**Records to process**:
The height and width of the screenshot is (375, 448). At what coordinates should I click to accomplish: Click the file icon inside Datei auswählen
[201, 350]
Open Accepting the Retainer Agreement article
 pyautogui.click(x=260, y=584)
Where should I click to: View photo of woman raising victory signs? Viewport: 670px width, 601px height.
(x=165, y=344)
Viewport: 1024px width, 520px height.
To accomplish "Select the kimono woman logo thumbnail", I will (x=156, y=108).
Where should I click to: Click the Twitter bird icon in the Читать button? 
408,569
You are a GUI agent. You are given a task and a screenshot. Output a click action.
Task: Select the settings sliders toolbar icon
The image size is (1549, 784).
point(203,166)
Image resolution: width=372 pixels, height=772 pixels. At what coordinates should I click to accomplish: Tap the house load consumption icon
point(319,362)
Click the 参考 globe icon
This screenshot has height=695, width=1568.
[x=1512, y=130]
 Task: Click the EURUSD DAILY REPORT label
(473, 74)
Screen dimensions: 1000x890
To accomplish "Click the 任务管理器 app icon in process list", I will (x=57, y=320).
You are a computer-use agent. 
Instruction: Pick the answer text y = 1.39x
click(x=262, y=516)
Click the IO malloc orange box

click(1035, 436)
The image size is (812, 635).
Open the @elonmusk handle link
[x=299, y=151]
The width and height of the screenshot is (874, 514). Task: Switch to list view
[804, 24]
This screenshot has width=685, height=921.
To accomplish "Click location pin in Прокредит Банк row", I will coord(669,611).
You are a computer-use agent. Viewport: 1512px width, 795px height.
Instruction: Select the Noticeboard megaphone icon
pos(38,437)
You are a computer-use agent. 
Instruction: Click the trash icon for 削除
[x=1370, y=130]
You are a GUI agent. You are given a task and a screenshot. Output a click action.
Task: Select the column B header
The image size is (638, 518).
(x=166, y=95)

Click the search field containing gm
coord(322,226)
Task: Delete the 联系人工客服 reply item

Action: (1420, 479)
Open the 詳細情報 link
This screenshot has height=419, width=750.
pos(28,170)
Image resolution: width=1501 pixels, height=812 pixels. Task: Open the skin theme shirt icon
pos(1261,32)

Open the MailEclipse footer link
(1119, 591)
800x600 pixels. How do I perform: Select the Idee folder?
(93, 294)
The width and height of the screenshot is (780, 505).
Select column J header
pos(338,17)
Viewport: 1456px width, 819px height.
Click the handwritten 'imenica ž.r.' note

**Your task**:
Could you reproduce each of the items above word for word, from the first line to the last?

**Answer for this exercise**:
The height and width of the screenshot is (375, 448). At what coordinates should I click to accomplish: Click the file icon inside Datei auswählen
[201, 350]
Open Accepting the Retainer Agreement article
 pyautogui.click(x=260, y=584)
Where should I click to: View photo of woman raising victory signs? Viewport: 670px width, 601px height.
(x=165, y=344)
Viewport: 1024px width, 520px height.
To accomplish "Select the kimono woman logo thumbnail", I will (x=156, y=108).
Where should I click to: Click the Twitter bird icon in the Читать button? 
408,569
You are a GUI agent. You are given a task and a screenshot. Output a click action.
Task: Select the settings sliders toolbar icon
The image size is (1549, 784).
point(203,166)
Image resolution: width=372 pixels, height=772 pixels. At what coordinates should I click to accomplish: Tap the house load consumption icon
point(319,362)
Click the 参考 globe icon
This screenshot has height=695, width=1568.
[x=1512, y=130]
 Task: Click the EURUSD DAILY REPORT label
(473, 74)
Screen dimensions: 1000x890
To accomplish "Click the 任务管理器 app icon in process list", I will (x=57, y=320).
You are a computer-use agent. 
Instruction: Pick the answer text y = 1.39x
click(x=262, y=516)
Click the IO malloc orange box

click(1035, 436)
The image size is (812, 635).
Open the @elonmusk handle link
[x=299, y=151]
The width and height of the screenshot is (874, 514). Task: Switch to list view
[804, 24]
This screenshot has width=685, height=921.
To accomplish "Click location pin in Прокредит Банк row", I will coord(669,611).
You are a computer-use agent. Viewport: 1512px width, 795px height.
Instruction: Select the Noticeboard megaphone icon
pos(38,437)
You are a computer-use agent. 
Instruction: Click the trash icon for 削除
[x=1370, y=130]
You are a GUI agent. You are given a task and a screenshot. Output a click action.
Task: Select the column B header
The image size is (638, 518).
(x=166, y=95)

Click the search field containing gm
coord(322,226)
Task: Delete the 联系人工客服 reply item

Action: (1420, 479)
Open the 詳細情報 link
This screenshot has height=419, width=750.
pos(28,170)
Image resolution: width=1501 pixels, height=812 pixels. Task: Open the skin theme shirt icon
pos(1261,32)

Open the MailEclipse footer link
(1119, 591)
800x600 pixels. How do I perform: Select the Idee folder?
(93, 294)
The width and height of the screenshot is (780, 505).
Select column J header
pos(338,17)
Viewport: 1456px width, 819px height.
Click the handwritten 'imenica ž.r.' note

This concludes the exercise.